Re: I made some of the same observations and was labeled <
Proforma said:
I am not an Nvidia <bleep> like a few people think I am, but dude last time its Nvidia's problem and this time its ATI's IMO.
And that because you, and many others, are only looking at things from the perspective of the enthusiast - ATI isn't playing the enthusiast game at the moment, NVIDIA are because they have to.
ATI and NVIDIA have purposely taken to focusing on different elements of the market in the immediate term: ATI the OEM's and NVIDIA the enthusiast.
ATI are coming off a period where their "brand" stock is very high and their architecture wasn't in as urgent a need to be replaced, so they put their engineering efforts into transitioning their entire line of chips across to PCI Express.

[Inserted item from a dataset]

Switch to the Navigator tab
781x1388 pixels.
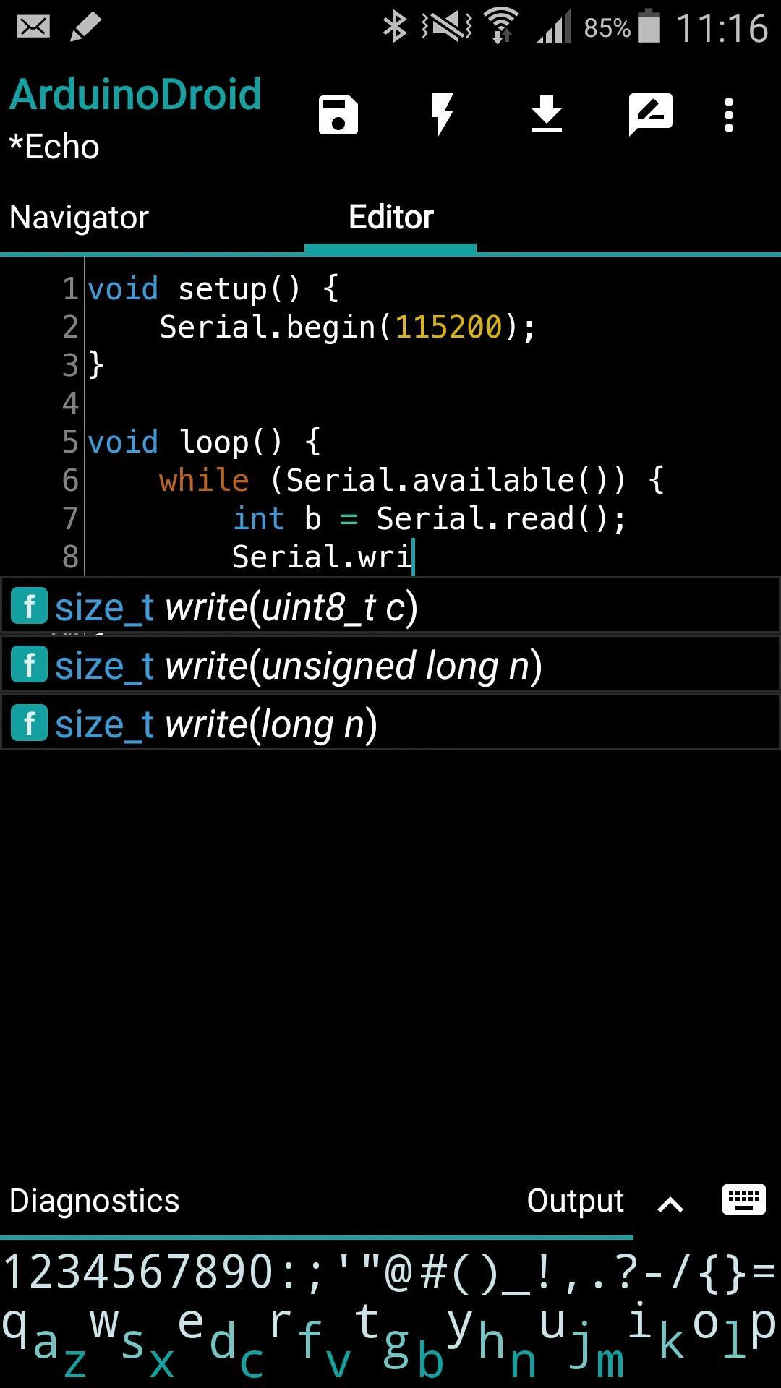tap(79, 216)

Making 4 new chips, to be released within a 1 or 2 month period is no mean feat, but in order to do that they have traded off the architectural cycle.

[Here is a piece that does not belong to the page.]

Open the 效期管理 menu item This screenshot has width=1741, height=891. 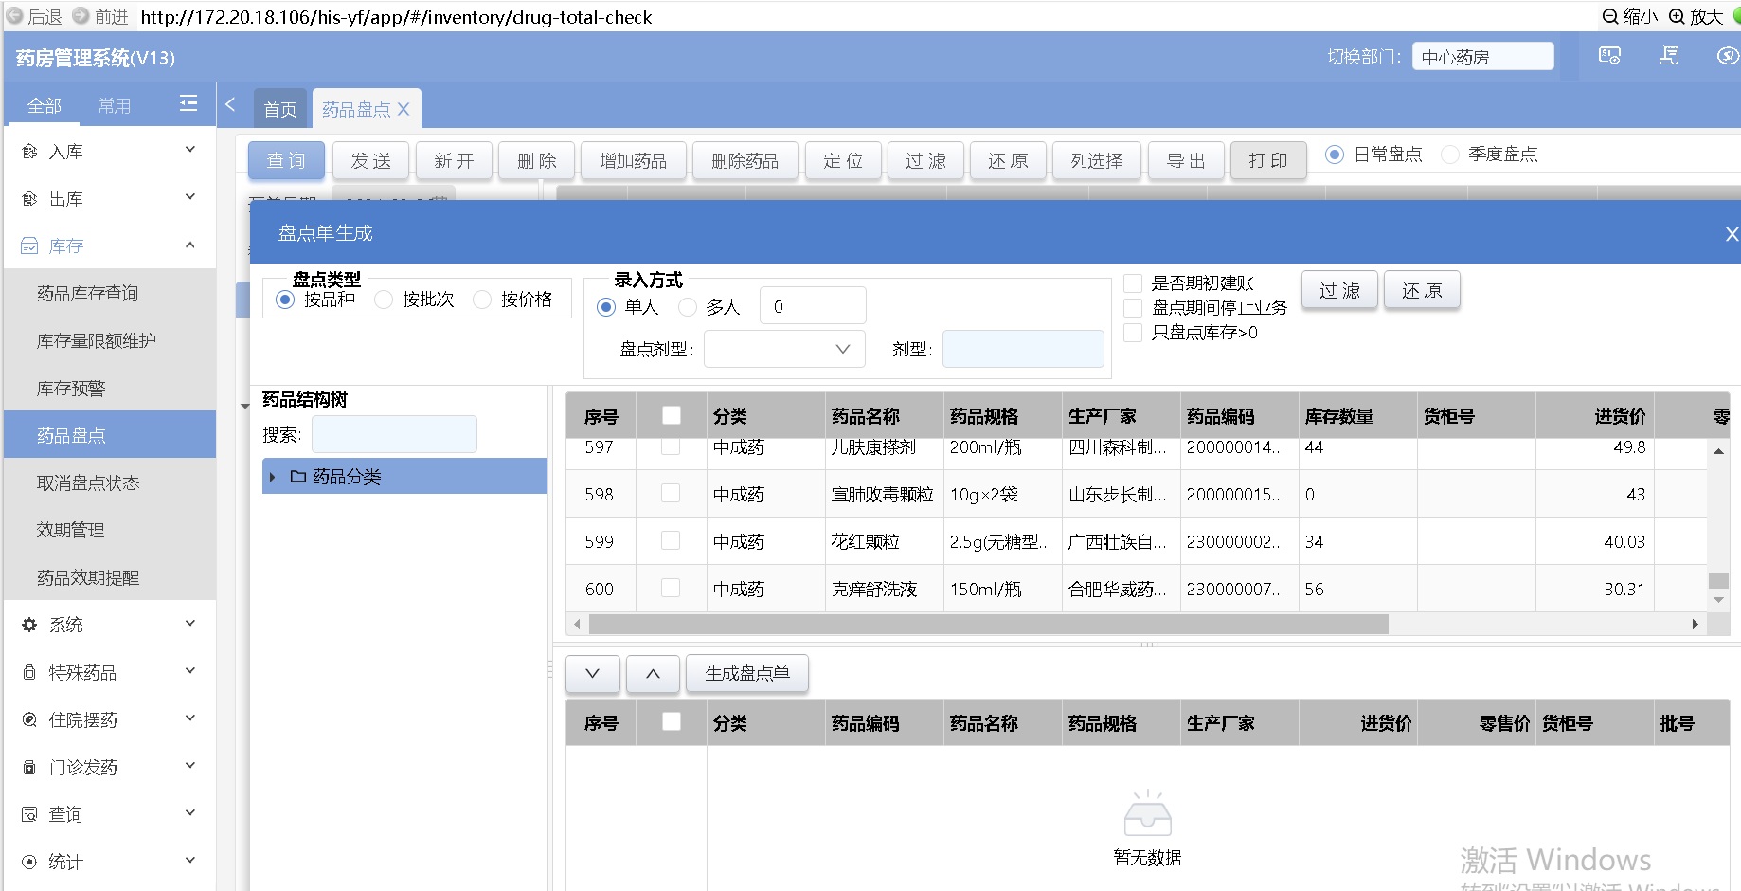[71, 530]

Meanwhile, NVIDIA took the alternative route - the FX line saw their brand become much lower in stock and they lost the enthusiasts, which (according to their business model) will ultimately drive through to the lower end (which it has in recent months). NVIDIA's priority was to transistion to a new architecture in order to improve their architecture and right some of the issues they had previously.
The problem is that you can't do both - introduce an entire architecture and transition your line to PCI Express; NVIDIA thought they could with the PCX range, but with ATI offering native parts, which have performance and cost advantages ATI picked up all the Tier-1 OEM business for the initial transition - this is what ATI is aiming at and its no coincidence their guidance for the coming quarter is at record levels for either ATI or NVIDIA.

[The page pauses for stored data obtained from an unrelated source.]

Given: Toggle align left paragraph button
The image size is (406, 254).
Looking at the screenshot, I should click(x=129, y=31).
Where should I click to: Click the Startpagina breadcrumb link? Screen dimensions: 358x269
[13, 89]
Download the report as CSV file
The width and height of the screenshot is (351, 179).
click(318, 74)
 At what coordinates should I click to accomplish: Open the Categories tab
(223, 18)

Of course, both routes have their pit falls - ATI doesn't look too great with the enthusiasts and they have longer term issues when NVIDIA does bring native PCIe NV4x to the market; they may not gain some more available slots or even loose some with the OEM's - the key for them is to time things correct and ensure the Shader 3.0 part comes in good time. Alternatively, NVIDIA are have a die size disadvantage, which puts the costs up - it will be key to see if the NV40 die size is matched by both next cycle, or if NVIDIA falls back a little to previous high end die sizes.